Your task — Read the data below line by line and state how many lines hold "agent". Nothing else belongs in the answer.

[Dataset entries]
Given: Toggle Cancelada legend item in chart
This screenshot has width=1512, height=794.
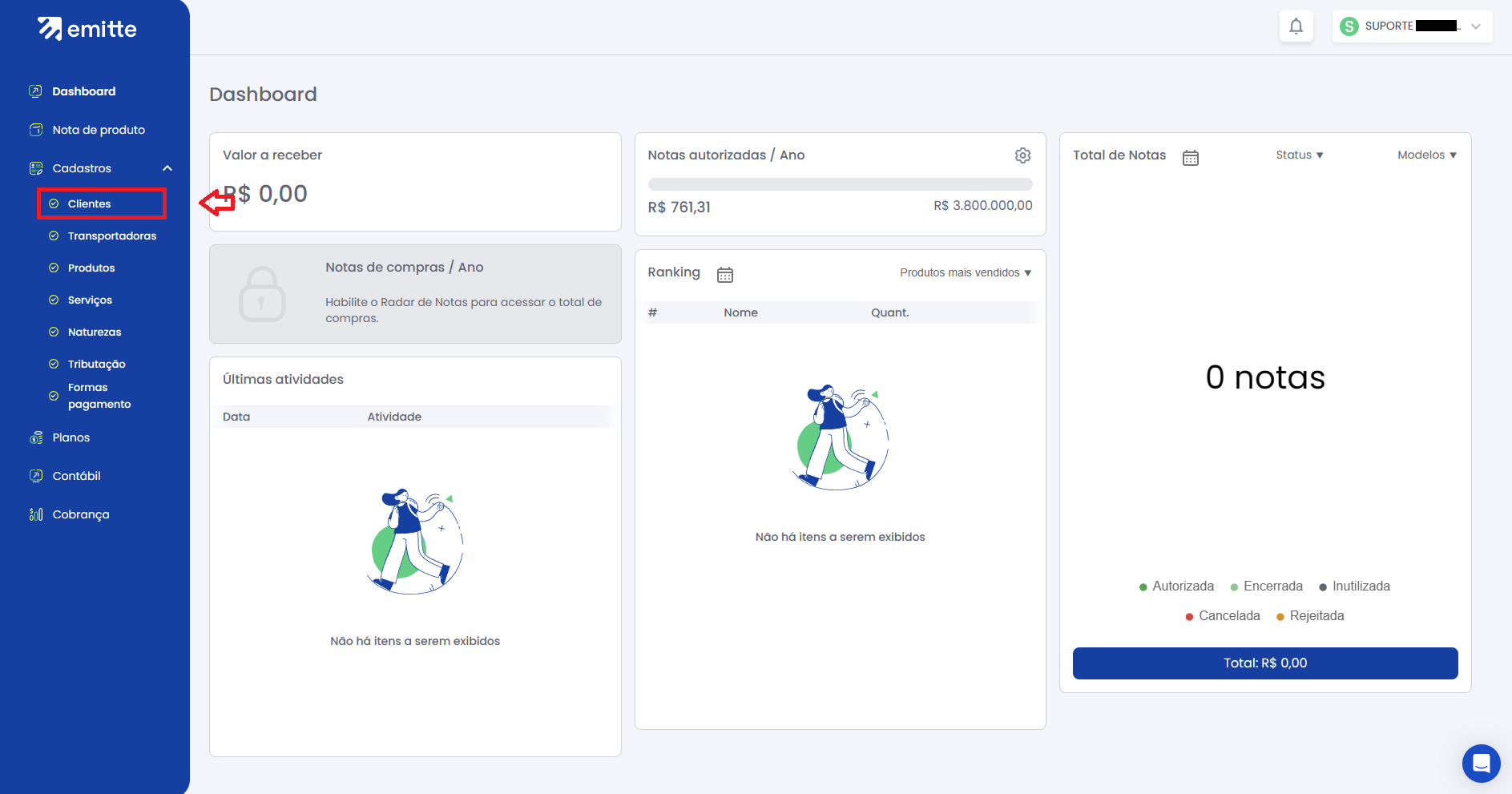Looking at the screenshot, I should point(1223,616).
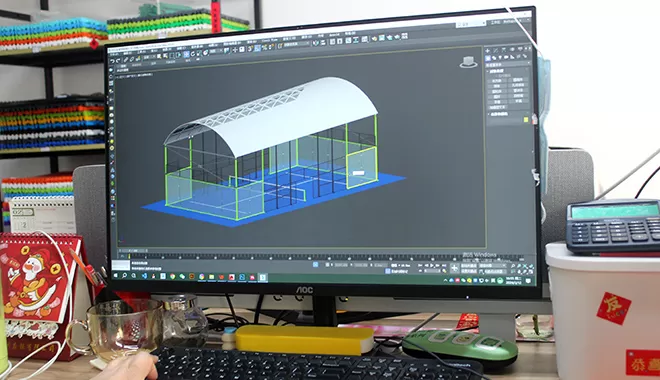
Task: Click the Undo arrow icon
Action: point(112,61)
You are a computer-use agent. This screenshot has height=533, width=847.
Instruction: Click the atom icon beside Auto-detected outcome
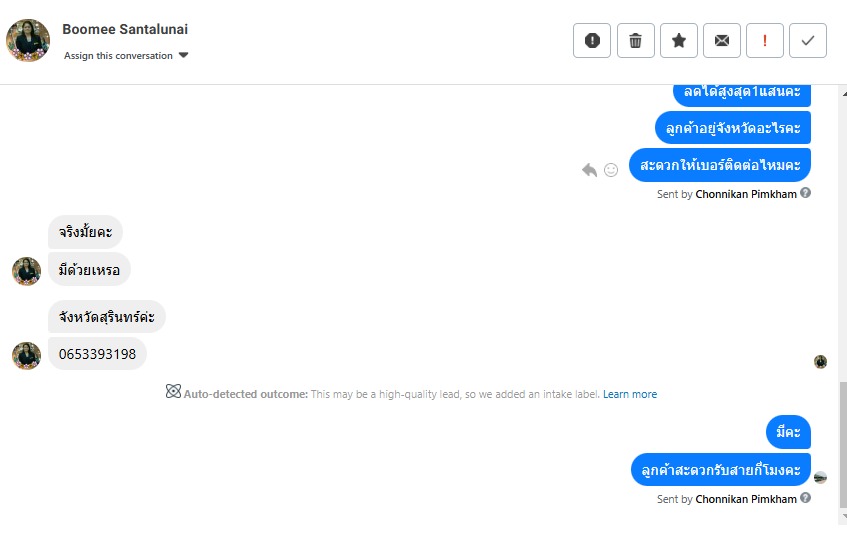pos(173,391)
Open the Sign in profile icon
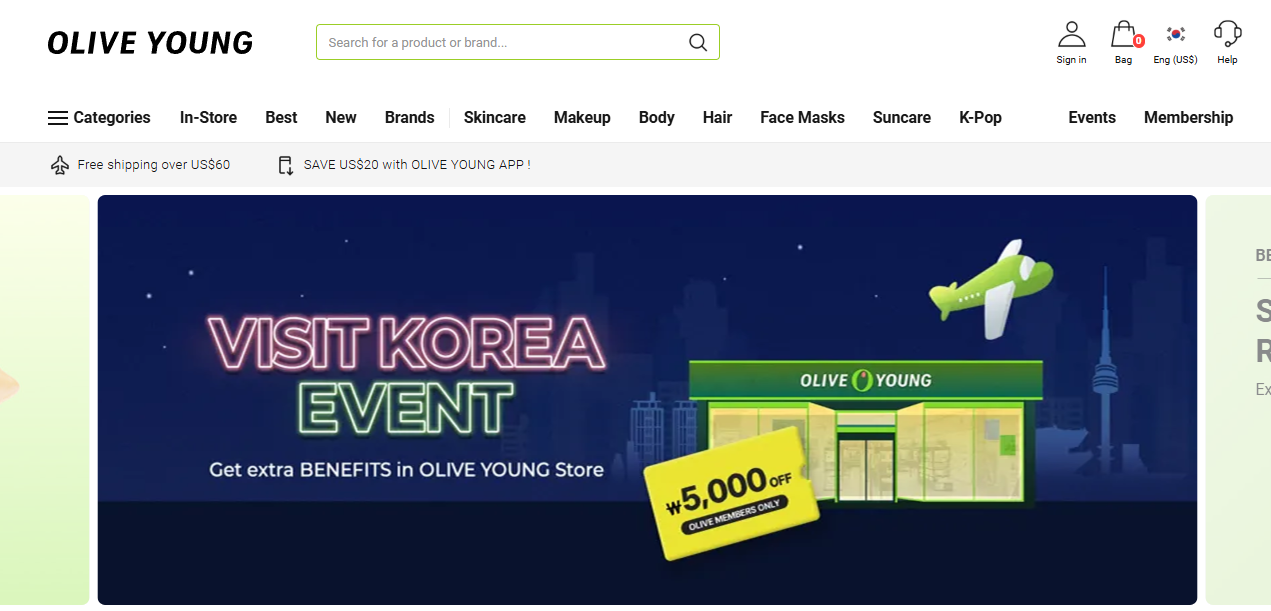The image size is (1271, 611). pos(1071,34)
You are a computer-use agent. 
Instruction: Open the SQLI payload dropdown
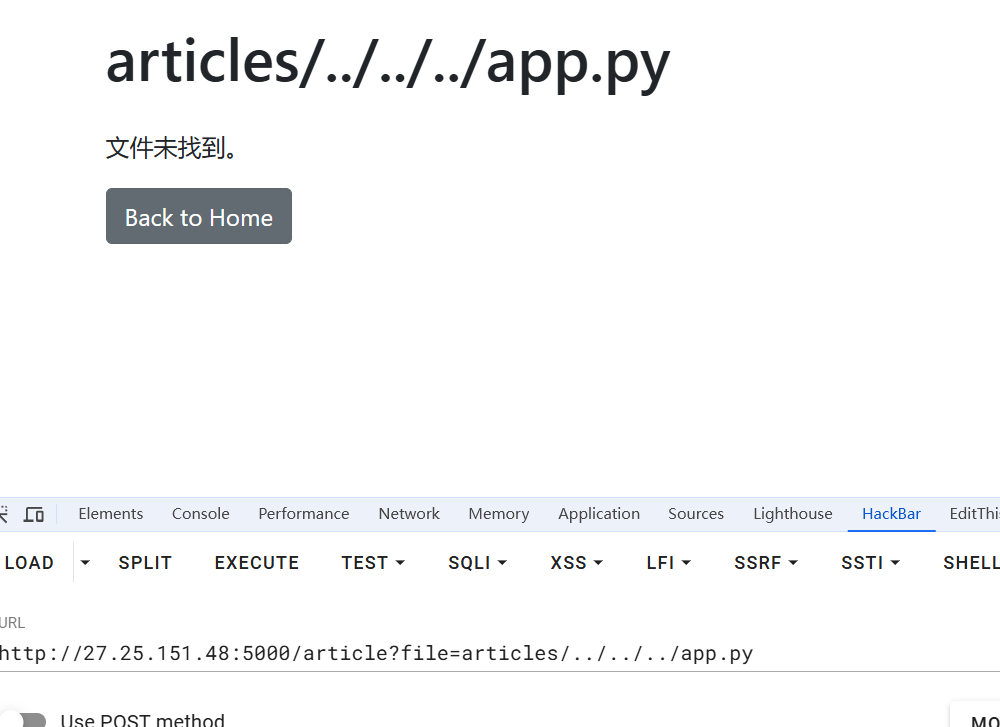point(477,563)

Task result — 2